Material for this exercise:
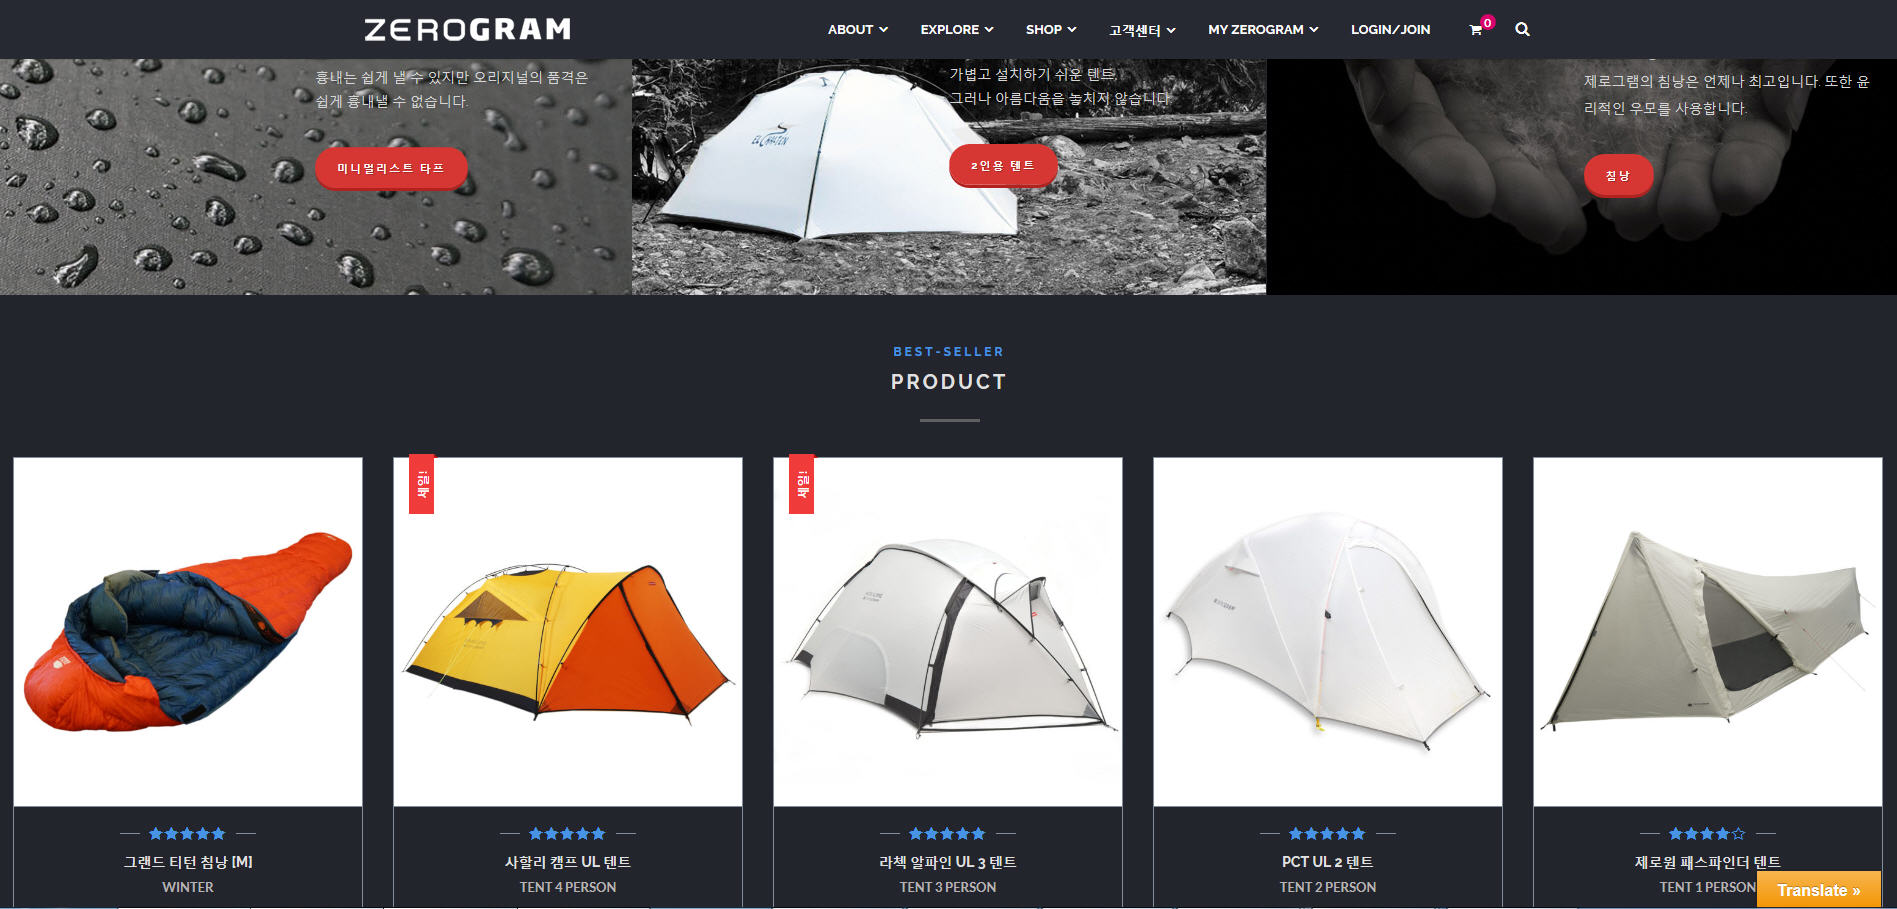Click the ZEROGRAM logo

coord(468,30)
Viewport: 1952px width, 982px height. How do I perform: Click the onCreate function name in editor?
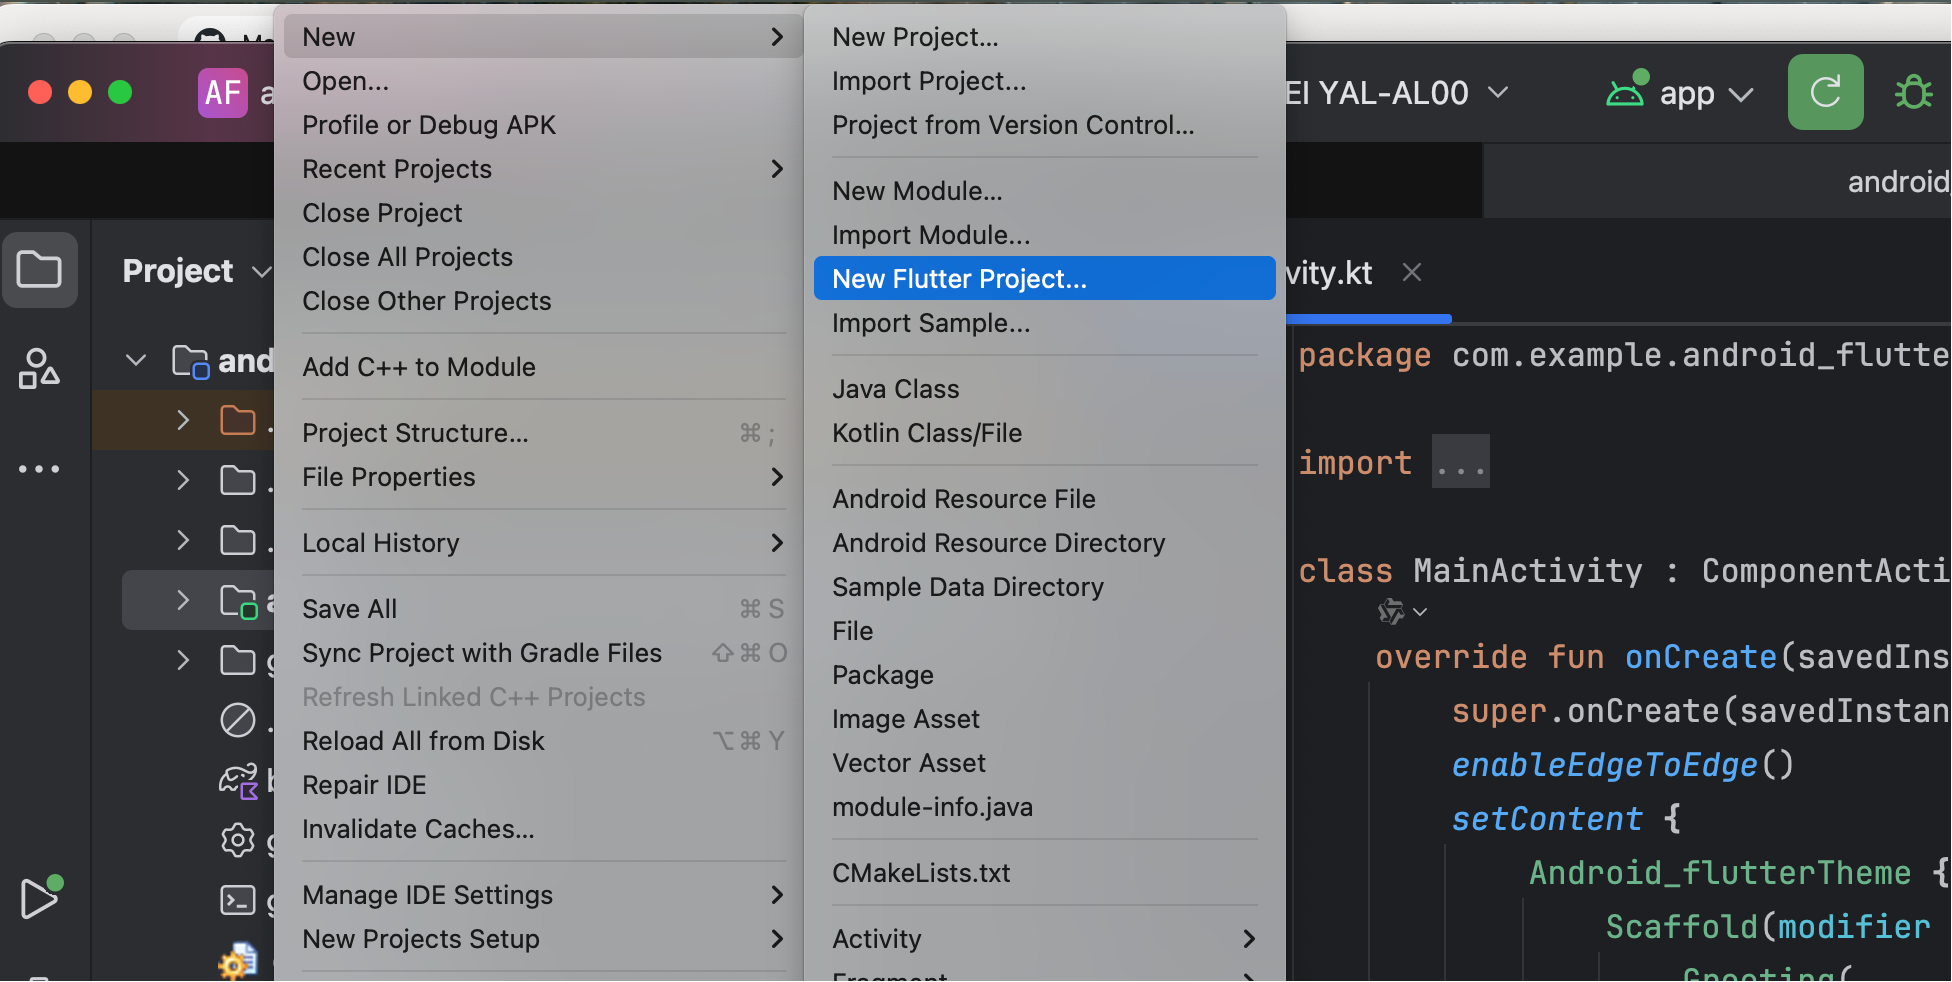(x=1700, y=657)
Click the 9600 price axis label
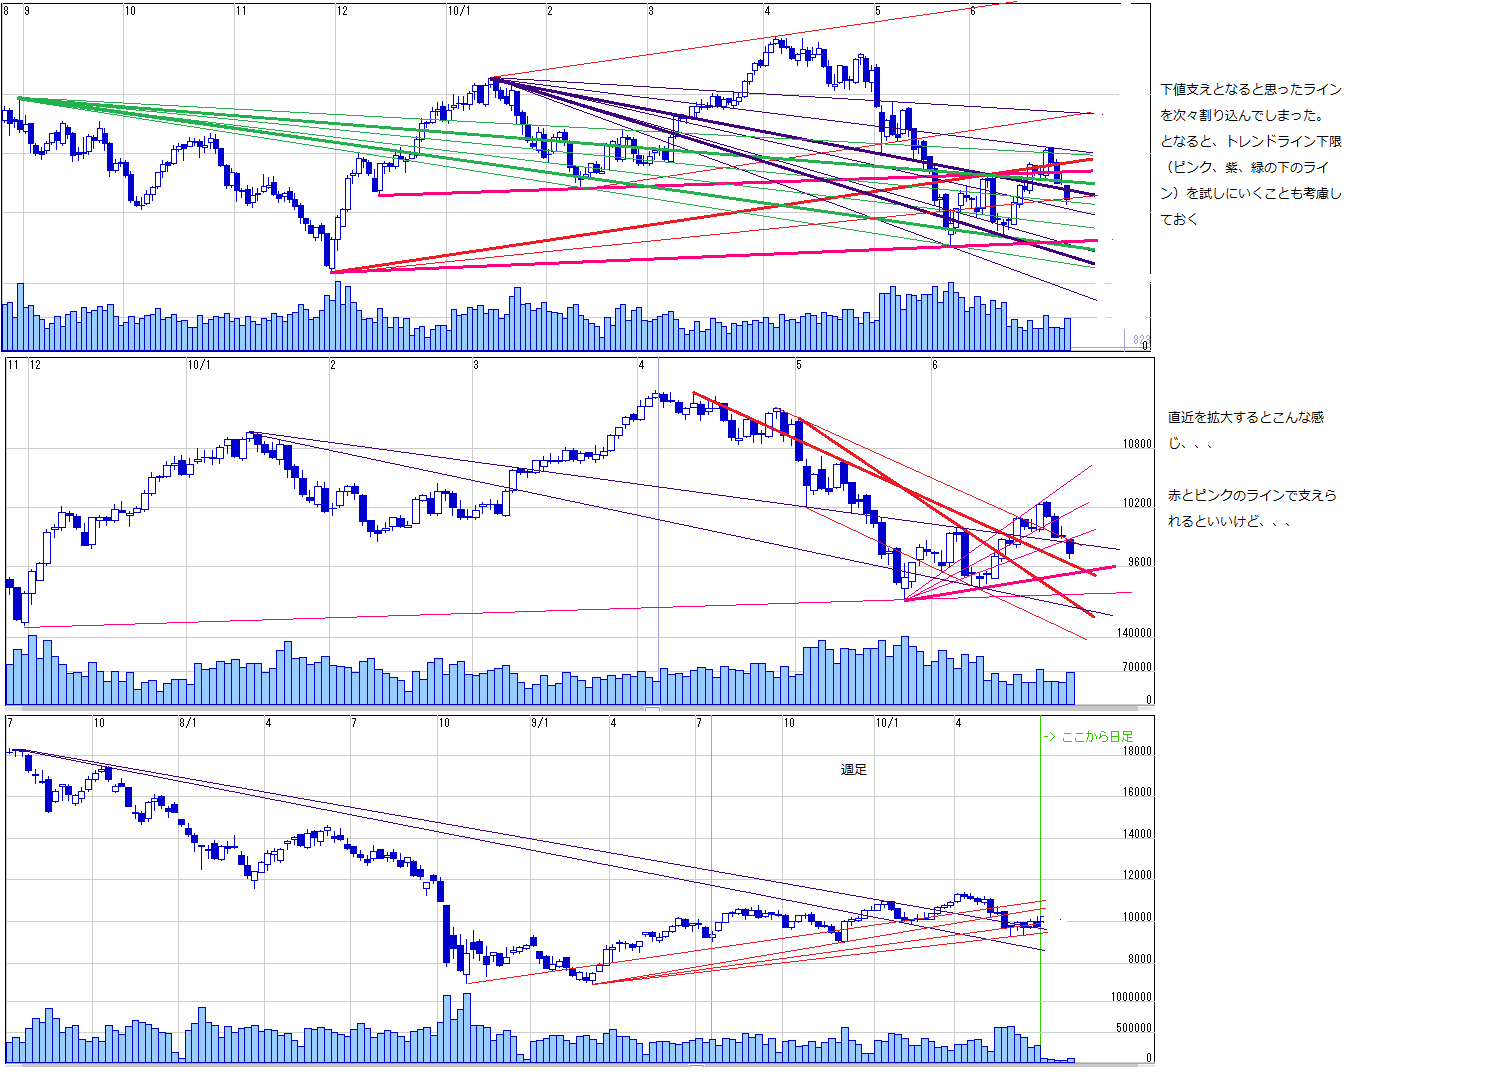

Exercise prompt: Output, exactly and without pictures, the span of lines that starts at the line containing "Viewport: 1952px width, 982px" and ends at the last line above.

Task output:
Viewport: 1952px width, 982px height. How do I perform: Click the onCreate function name in editor?
(x=1700, y=657)
Click the 9600 price axis label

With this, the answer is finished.